Buran: The first Russian shuttle to reach space
By James Grahame
Space Shuttle Buran launched from Baikonur Cosmodrome on November 15, 1988. It promised a new age in Soviet space flight. Outwardly, Buran resembled the American space shuttle but there were several important differences. The most apparent was the monstrous Energia heavy-lift rocket system, capable launching the shuttle with up to 100 tonnes of cargo -- three times the capacity of the American model.
The Energia rocket was capable of full oribital insertion, allowing Russian designers to do away with the bulky engines required by the American design -- the Soviet shuttle's thrusters were required only for manuevering.
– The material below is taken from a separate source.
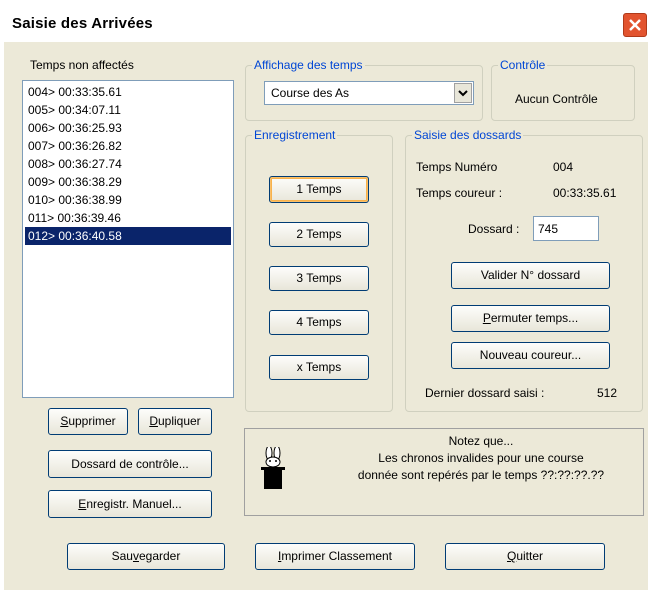 The height and width of the screenshot is (592, 648). What do you see at coordinates (485, 393) in the screenshot?
I see `last-bib-label: Dernier dossard saisi :` at bounding box center [485, 393].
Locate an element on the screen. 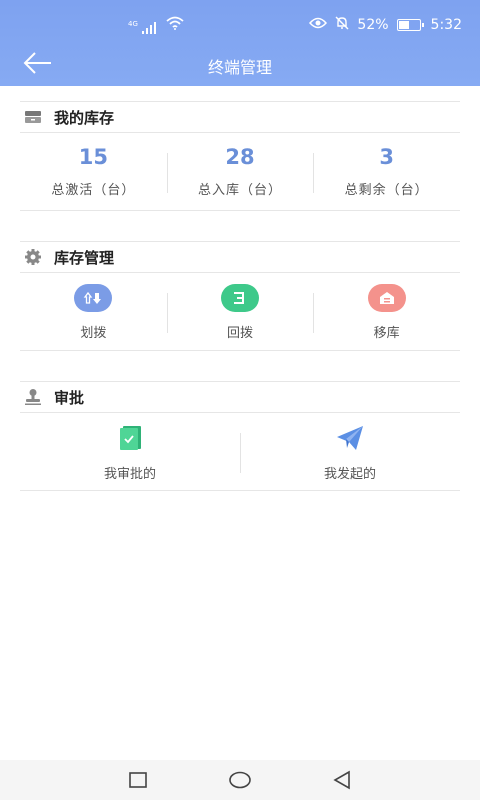  callback-button: 回拨 is located at coordinates (240, 312).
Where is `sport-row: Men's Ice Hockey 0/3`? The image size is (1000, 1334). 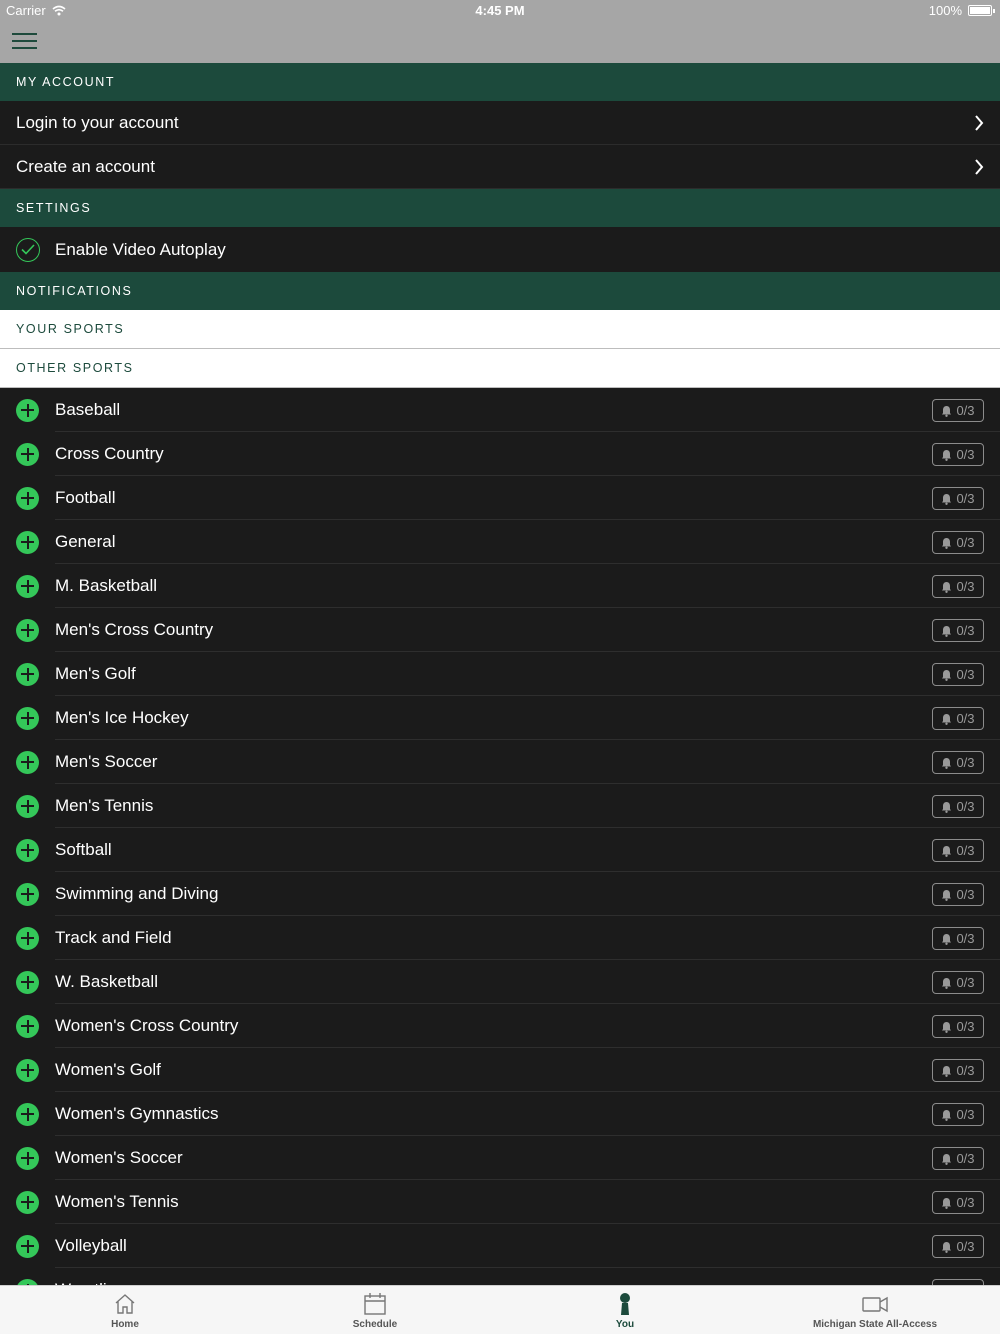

In addition, the Buran-Energia system was designed to be fully reusable. The shuttle, rocket and liquid-propellant Zenit boosters could be reconditioned and reused.
The Buran flew only one automated (and unmanned) space flight - orbiting Earth twice in 206 minutes - before returning successfully to the ground. Sadly, the political and economic situation in Russia resulted in the cancellation of the project in 1993. Shuttle Buran was destroyed when Baikonur Cosmodrome Building 112 collapsed in 2002, but Buran's sister ship Ptichka ("Little Bird") was more than 95% complete when the program was canceled and currently resides in the MIK hanger at the Baikonur complex.